== Segment start ==

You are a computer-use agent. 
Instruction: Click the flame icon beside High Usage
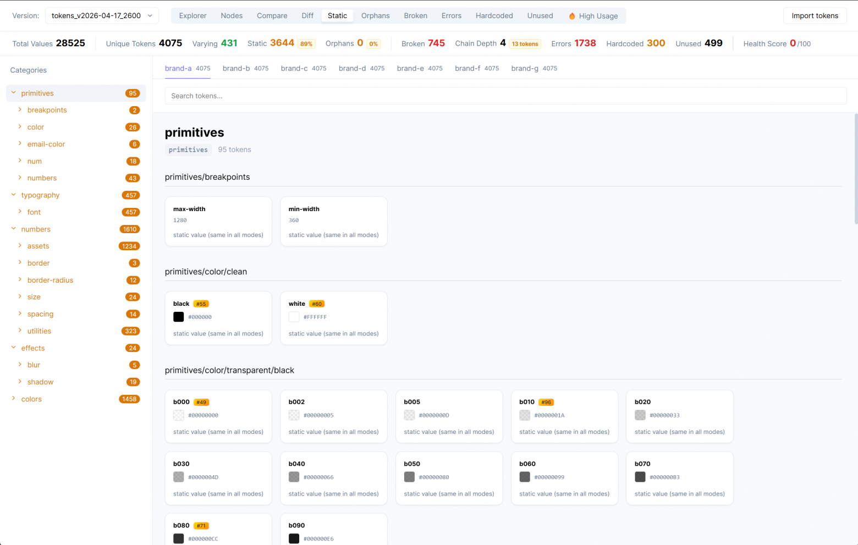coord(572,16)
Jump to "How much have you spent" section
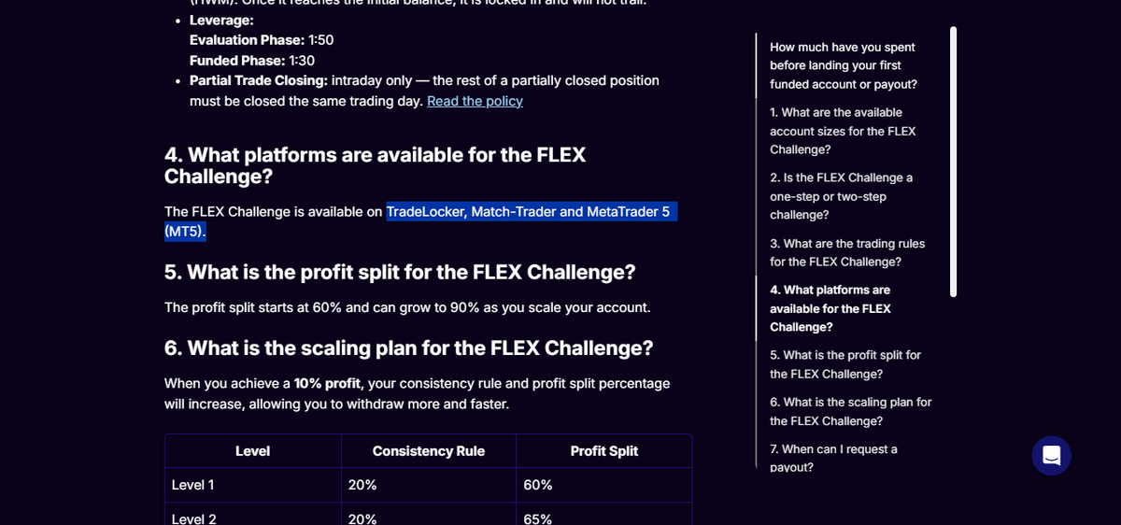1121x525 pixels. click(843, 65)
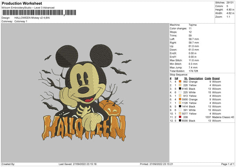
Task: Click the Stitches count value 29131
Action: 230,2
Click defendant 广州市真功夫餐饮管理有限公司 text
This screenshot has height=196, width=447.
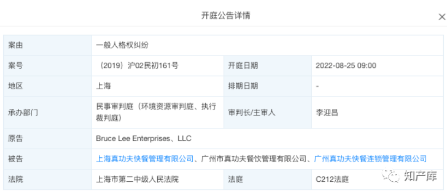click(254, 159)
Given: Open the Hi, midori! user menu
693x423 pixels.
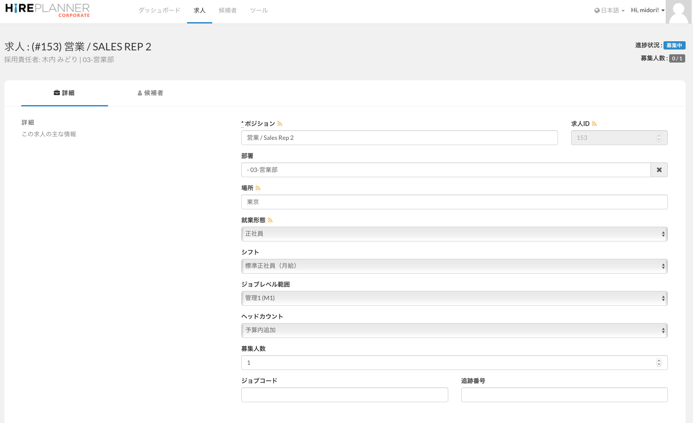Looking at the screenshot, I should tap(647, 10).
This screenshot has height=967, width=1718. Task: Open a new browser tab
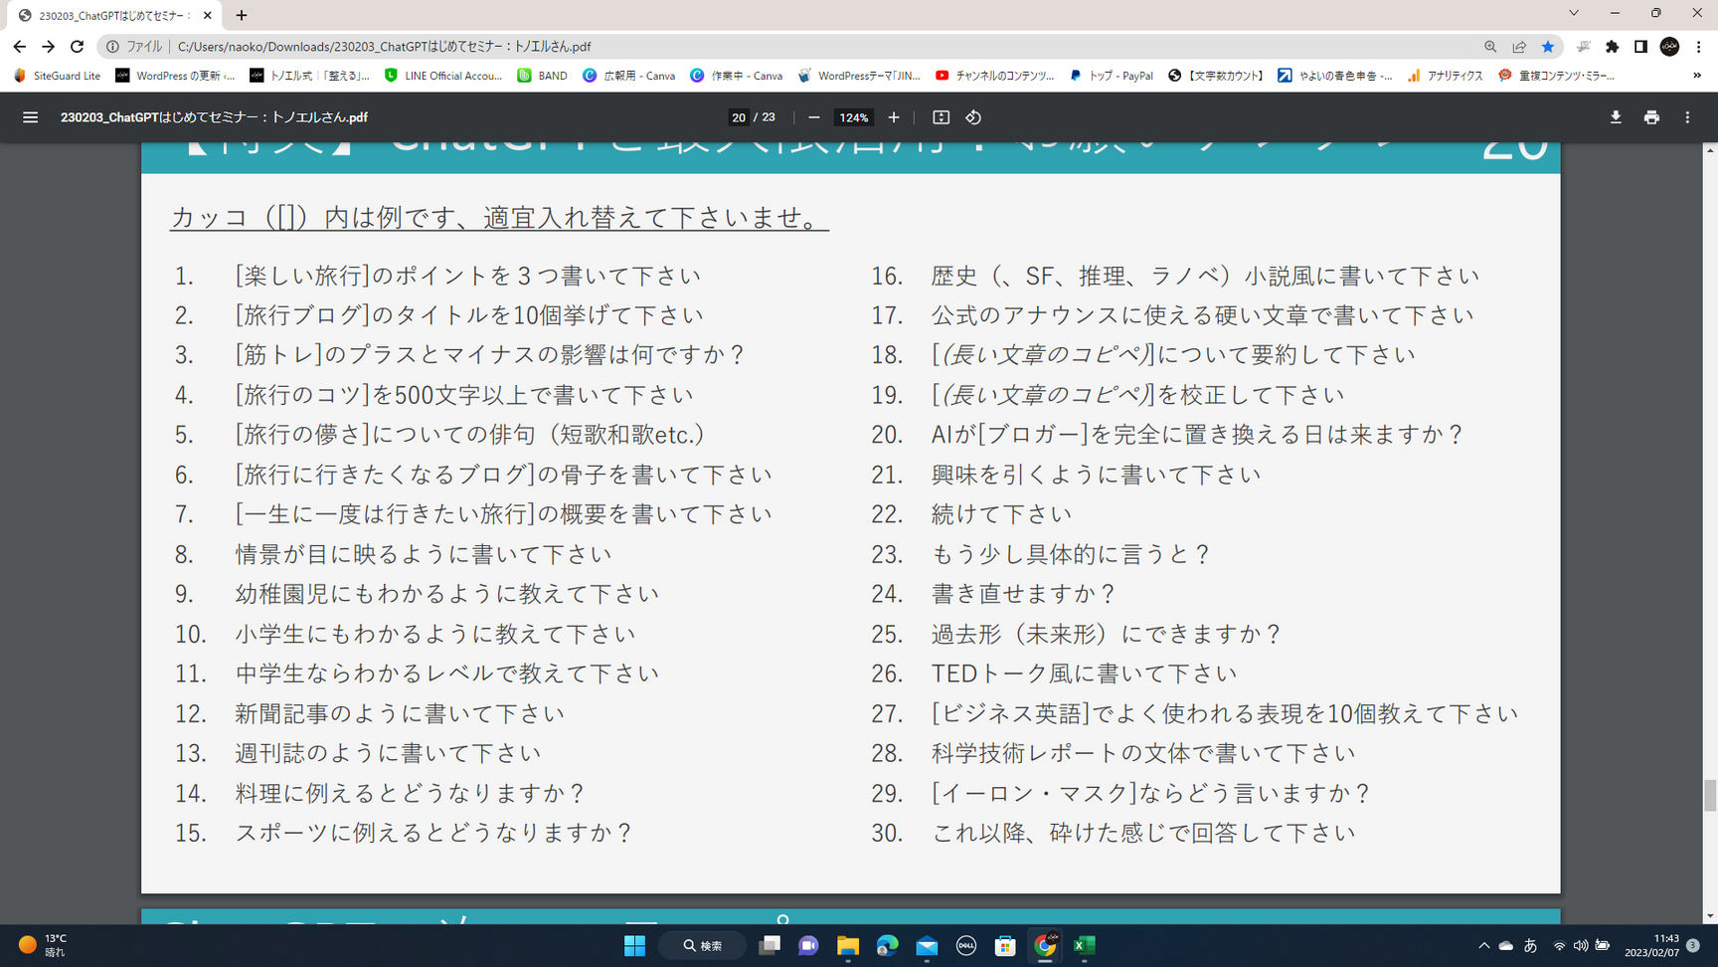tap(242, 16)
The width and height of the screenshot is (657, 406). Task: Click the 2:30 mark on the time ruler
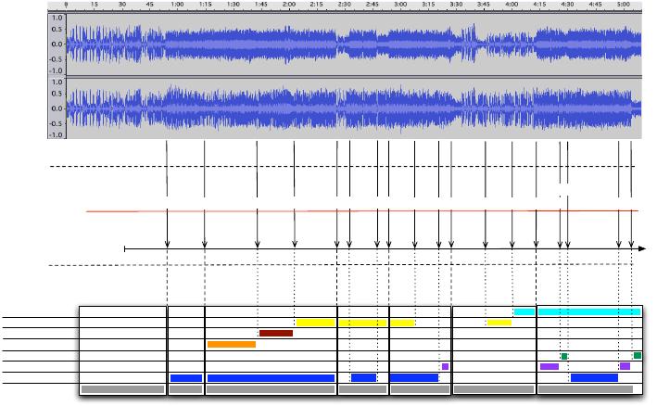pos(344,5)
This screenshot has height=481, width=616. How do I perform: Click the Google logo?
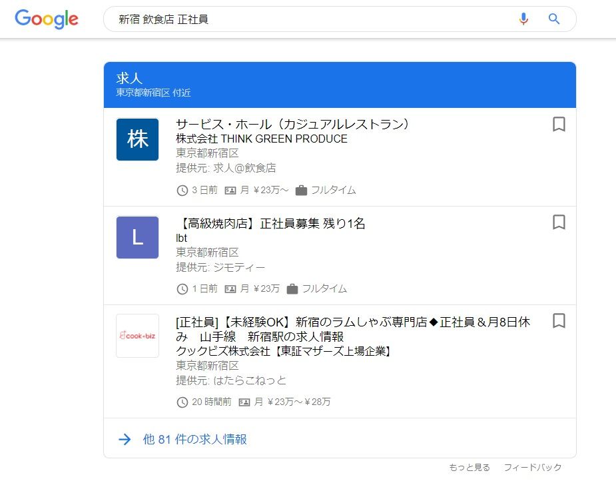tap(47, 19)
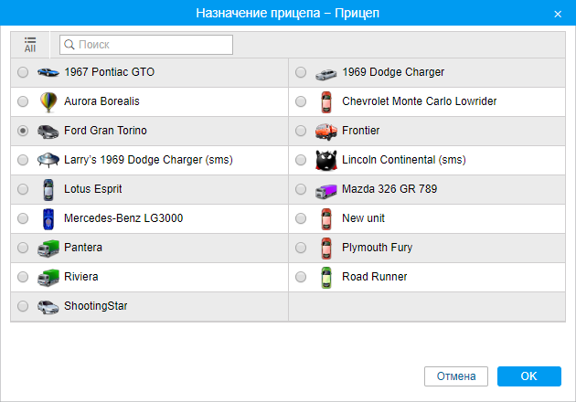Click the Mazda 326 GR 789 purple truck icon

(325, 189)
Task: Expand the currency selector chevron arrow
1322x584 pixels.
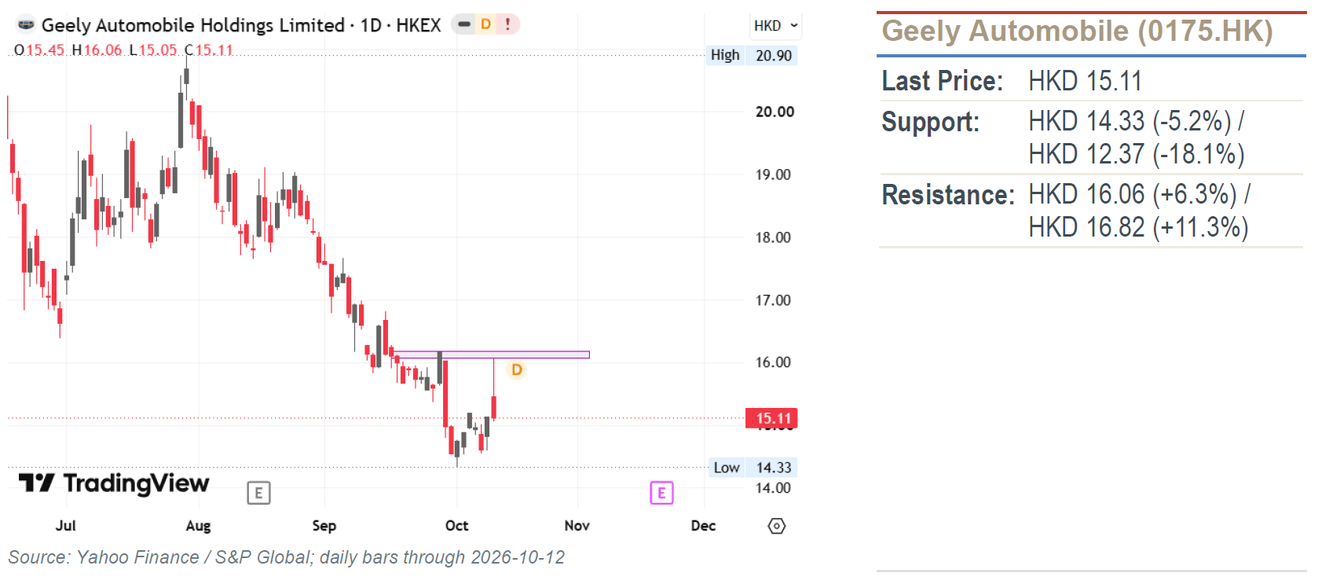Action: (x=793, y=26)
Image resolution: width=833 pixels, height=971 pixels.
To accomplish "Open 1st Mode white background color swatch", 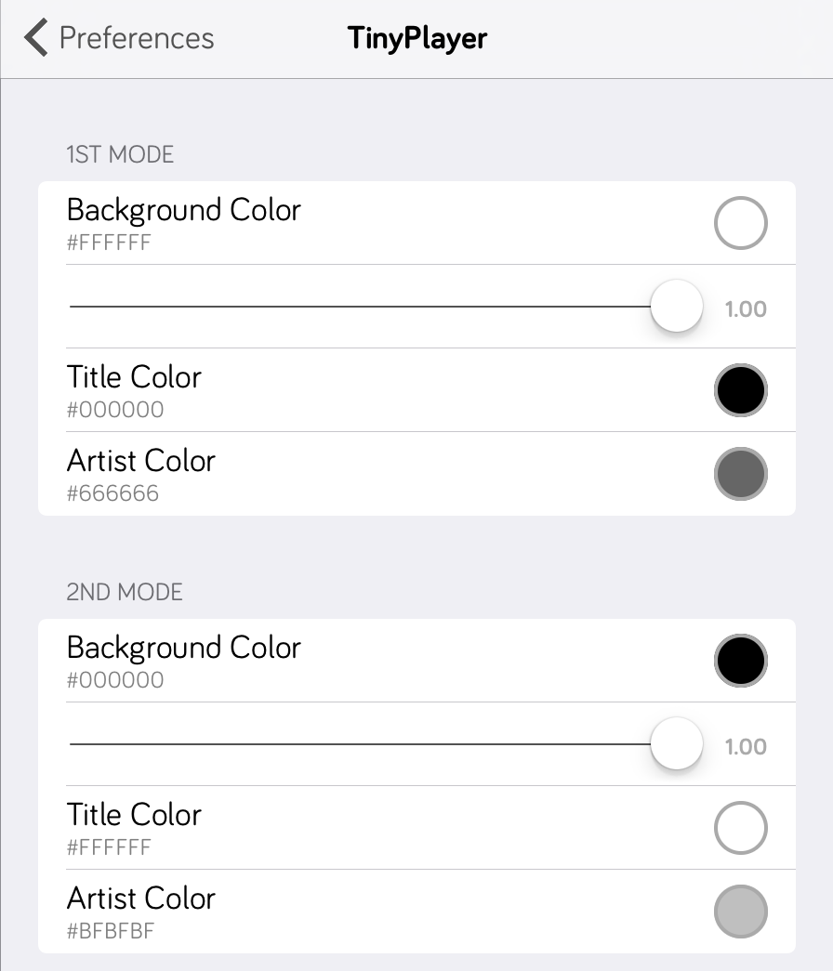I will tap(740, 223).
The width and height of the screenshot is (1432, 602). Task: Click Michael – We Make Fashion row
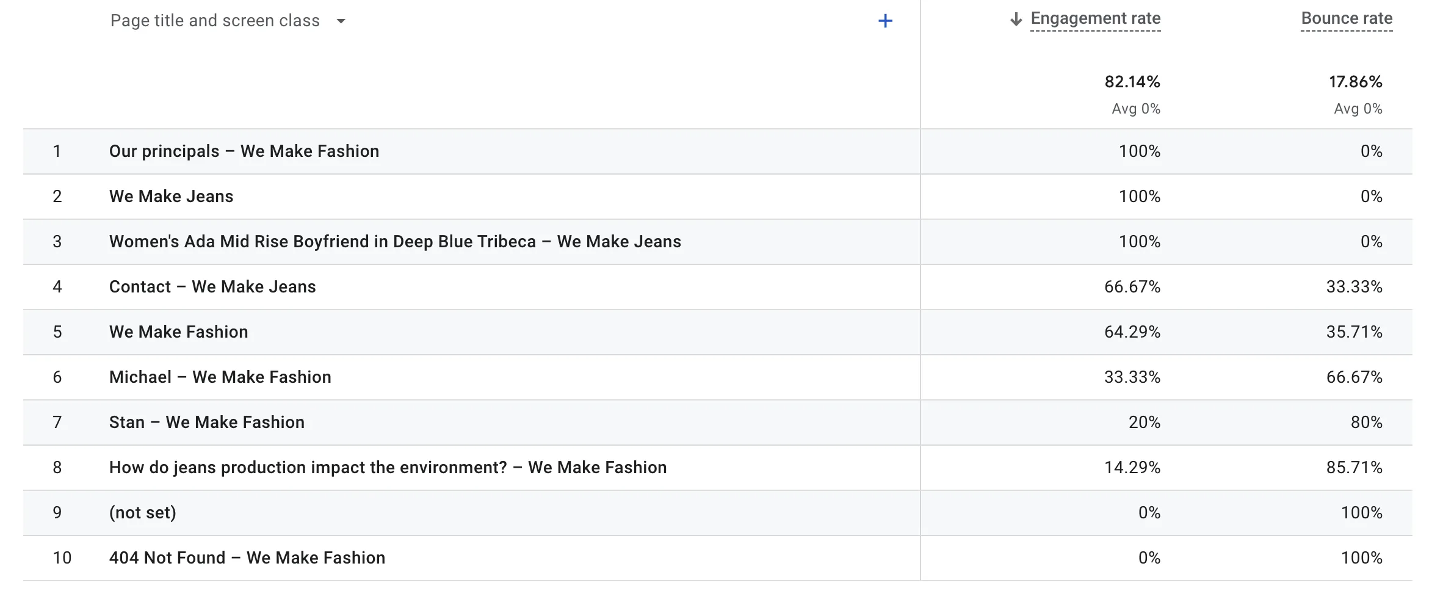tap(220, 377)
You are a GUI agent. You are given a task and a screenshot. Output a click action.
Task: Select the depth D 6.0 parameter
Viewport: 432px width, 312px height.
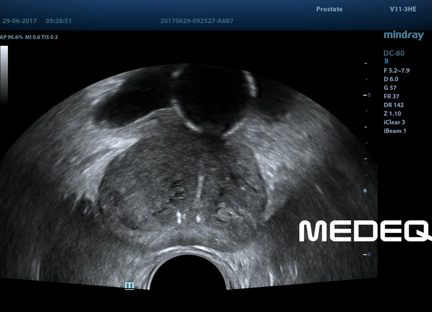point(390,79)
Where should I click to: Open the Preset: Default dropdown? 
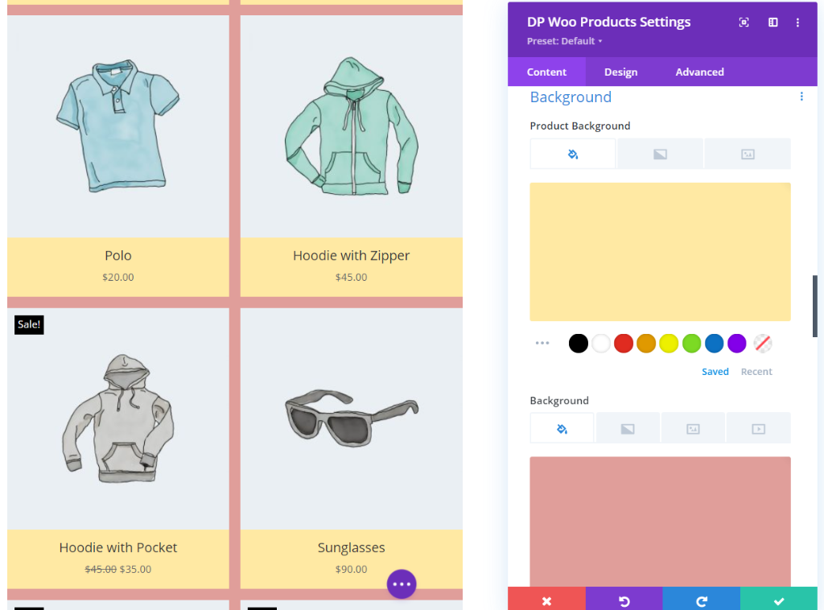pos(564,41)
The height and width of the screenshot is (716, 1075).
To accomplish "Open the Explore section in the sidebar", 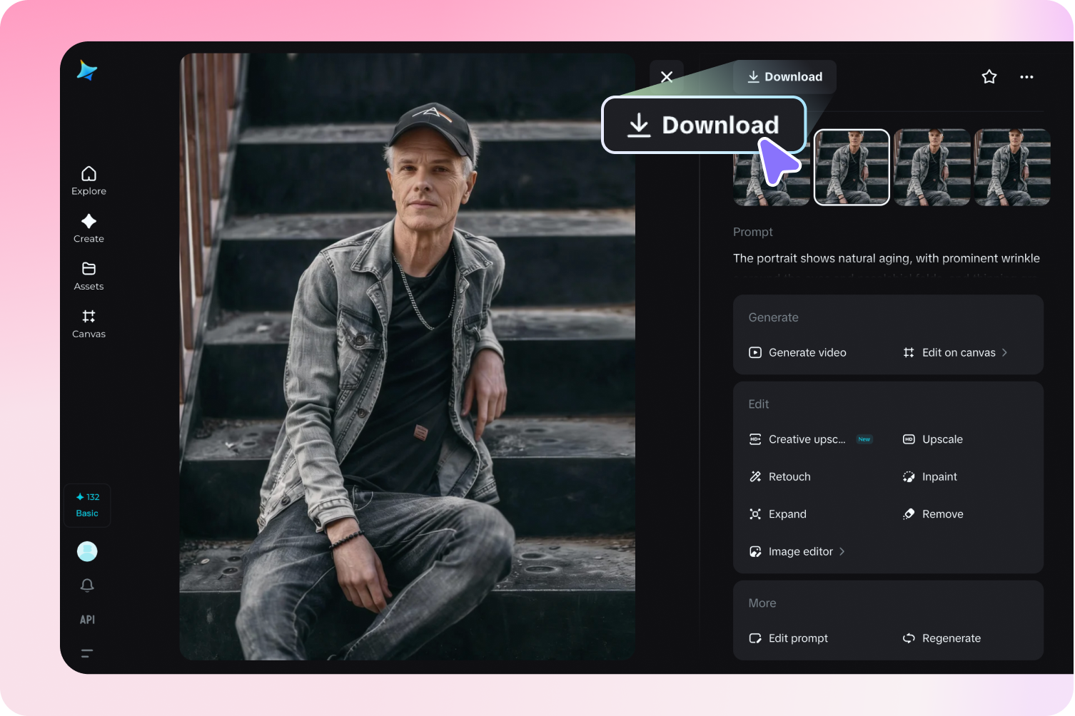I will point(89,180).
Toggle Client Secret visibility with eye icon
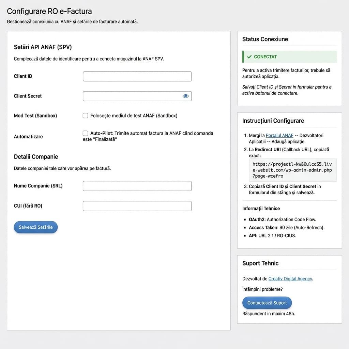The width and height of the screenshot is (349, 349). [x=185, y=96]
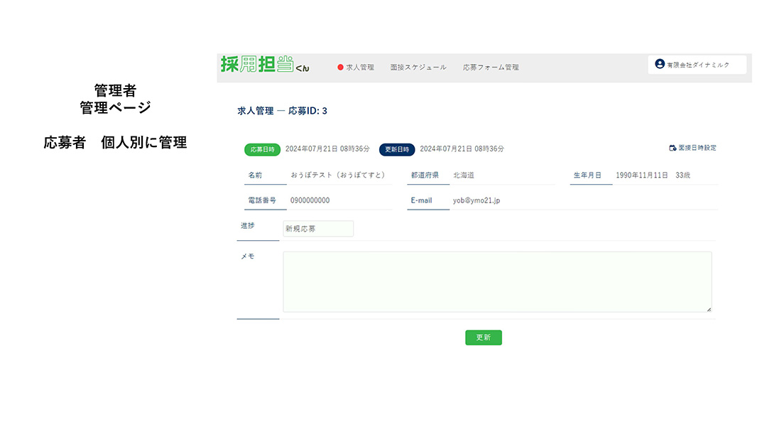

== Segment end ==

→ **The problem**: Tally the lines that hold the word "agent" in the listing, and give the tally with nothing else.

→ **Worked solution**: 2